Strickland, a Democrat, said he’s fighting a cold and using Tylenol and nasal spray he has in his medicine cabinet.
“If I was paid the minimum wage, I wouldn’t be able to afford” either, he said Monday on a conference call.
Less than two days into the “Live the Wage Challenge,” Strickland said, “It’s been really, really tough.”
The challenge is organized by Americans United for Change, a Democratic advocacy group.
Both Strickland and Ryan, of Howland, D-13th, said they have the benefit of having items in their homes that they will use during the challenge.
Ryan, the father of a newborn, said he has plenty of diapers and medicine.
“Every day, hard-working Americans still struggle to make ends meet, and this challenge will give me an opportunity to walk in their shoes, although nothing could ever give me a full perspective of the hardships these men and women endure on a daily basis,” Ryan said.
The federal minimum wage hasn’t been raised in five years.
Ohio is among 13 states that has a minimum wage higher than the federal amount.

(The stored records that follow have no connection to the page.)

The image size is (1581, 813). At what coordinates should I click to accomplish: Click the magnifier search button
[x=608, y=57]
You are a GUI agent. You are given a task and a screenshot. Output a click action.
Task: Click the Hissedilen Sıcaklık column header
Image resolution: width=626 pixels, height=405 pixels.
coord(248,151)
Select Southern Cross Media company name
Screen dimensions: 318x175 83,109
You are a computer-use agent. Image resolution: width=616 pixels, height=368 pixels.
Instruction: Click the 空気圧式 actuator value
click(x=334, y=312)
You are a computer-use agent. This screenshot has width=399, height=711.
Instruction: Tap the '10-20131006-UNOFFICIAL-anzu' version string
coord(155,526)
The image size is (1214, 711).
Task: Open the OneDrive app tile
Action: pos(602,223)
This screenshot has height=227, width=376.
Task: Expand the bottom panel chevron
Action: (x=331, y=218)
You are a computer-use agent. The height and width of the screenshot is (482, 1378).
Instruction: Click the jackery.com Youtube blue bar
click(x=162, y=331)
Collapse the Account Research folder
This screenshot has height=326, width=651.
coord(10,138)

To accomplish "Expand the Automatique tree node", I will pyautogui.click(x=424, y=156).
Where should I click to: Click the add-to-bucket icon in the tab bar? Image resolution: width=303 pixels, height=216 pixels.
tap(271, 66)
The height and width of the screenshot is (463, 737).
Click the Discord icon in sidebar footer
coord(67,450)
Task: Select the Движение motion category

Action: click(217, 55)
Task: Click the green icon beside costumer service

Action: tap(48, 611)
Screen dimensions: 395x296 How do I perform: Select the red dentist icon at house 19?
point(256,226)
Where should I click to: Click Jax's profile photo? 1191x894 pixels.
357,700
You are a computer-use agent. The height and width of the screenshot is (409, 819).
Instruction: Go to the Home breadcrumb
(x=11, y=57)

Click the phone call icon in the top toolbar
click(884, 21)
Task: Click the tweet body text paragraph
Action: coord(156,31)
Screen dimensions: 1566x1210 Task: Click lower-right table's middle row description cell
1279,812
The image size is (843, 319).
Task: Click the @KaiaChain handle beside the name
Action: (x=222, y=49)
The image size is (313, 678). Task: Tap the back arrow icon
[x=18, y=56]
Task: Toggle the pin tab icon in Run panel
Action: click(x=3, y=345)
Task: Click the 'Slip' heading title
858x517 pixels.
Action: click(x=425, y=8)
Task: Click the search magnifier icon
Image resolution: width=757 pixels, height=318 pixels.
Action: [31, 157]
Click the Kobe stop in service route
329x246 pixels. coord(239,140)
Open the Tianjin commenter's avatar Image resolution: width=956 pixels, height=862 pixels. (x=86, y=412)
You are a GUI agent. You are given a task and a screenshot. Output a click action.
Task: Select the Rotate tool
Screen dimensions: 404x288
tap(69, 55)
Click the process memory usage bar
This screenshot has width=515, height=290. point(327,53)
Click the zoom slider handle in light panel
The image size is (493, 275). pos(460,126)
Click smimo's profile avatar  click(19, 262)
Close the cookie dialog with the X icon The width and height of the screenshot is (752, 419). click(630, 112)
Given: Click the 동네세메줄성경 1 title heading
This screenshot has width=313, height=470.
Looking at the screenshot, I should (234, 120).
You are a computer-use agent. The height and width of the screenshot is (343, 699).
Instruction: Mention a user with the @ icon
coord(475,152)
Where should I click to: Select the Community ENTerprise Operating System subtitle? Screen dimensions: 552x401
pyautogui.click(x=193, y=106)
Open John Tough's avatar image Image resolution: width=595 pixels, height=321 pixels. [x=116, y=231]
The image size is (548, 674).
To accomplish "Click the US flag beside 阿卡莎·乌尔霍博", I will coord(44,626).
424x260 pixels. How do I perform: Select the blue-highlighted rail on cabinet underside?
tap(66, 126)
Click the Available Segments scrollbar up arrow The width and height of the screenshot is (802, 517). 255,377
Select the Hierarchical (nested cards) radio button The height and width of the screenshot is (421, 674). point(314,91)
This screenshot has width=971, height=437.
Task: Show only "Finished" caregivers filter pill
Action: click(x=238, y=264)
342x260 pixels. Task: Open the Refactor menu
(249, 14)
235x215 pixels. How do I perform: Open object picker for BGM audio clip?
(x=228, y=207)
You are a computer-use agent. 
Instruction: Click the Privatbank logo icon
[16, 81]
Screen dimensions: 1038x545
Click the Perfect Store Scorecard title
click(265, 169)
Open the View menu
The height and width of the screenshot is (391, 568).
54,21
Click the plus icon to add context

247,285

Ohio’s minimum wage is $7.95.
A Congressional Budget Office report earlier this year states increasing the federal minimum wage to $10.10, which has the support of President Barack Obama and other Democrats, could result in the loss of 500,000 jobs.
But Ryan pointed to recent U.S. Department of Labor report showing the 13 states with higher minimum wages are adding jobs “at a faster pace than those that did not.”
Increasing the minimum wage to $10.10 an hour is “the essential step that needs to be taken so people who work hard” can have a livable wage, Ryan said.
Ryan was among four House Democrats in 2007 who attempted to live a week on $21, then the weekly equivalent of what the average person on Food Stamps received, worth of food.
Ryan failed after federal Transportation Security Administration employees confiscated glass jars of peanut butter and jelly he had in a carry-on bag while flying. He ate a pork chop before the week was done.